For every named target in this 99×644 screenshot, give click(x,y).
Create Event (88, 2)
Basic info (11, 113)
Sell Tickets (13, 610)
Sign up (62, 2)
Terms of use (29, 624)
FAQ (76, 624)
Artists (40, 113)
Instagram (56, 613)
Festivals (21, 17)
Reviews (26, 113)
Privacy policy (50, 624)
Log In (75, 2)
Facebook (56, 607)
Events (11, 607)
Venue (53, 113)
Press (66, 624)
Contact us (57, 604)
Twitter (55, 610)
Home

####################

Write out every line of the listing above word for word, leaving nothing out and changing nothing.

The response —
For every named target in this 99×644 screenshot, give click(x,y).
Create Event (88, 2)
Basic info (11, 113)
Sell Tickets (13, 610)
Sign up (62, 2)
Terms of use (29, 624)
FAQ (76, 624)
Artists (40, 113)
Instagram (56, 613)
Festivals (21, 17)
Reviews (26, 113)
Privacy policy (50, 624)
Log In (75, 2)
Facebook (56, 607)
Events (11, 607)
Venue (53, 113)
Press (66, 624)
Contact us (57, 604)
Twitter (55, 610)
Home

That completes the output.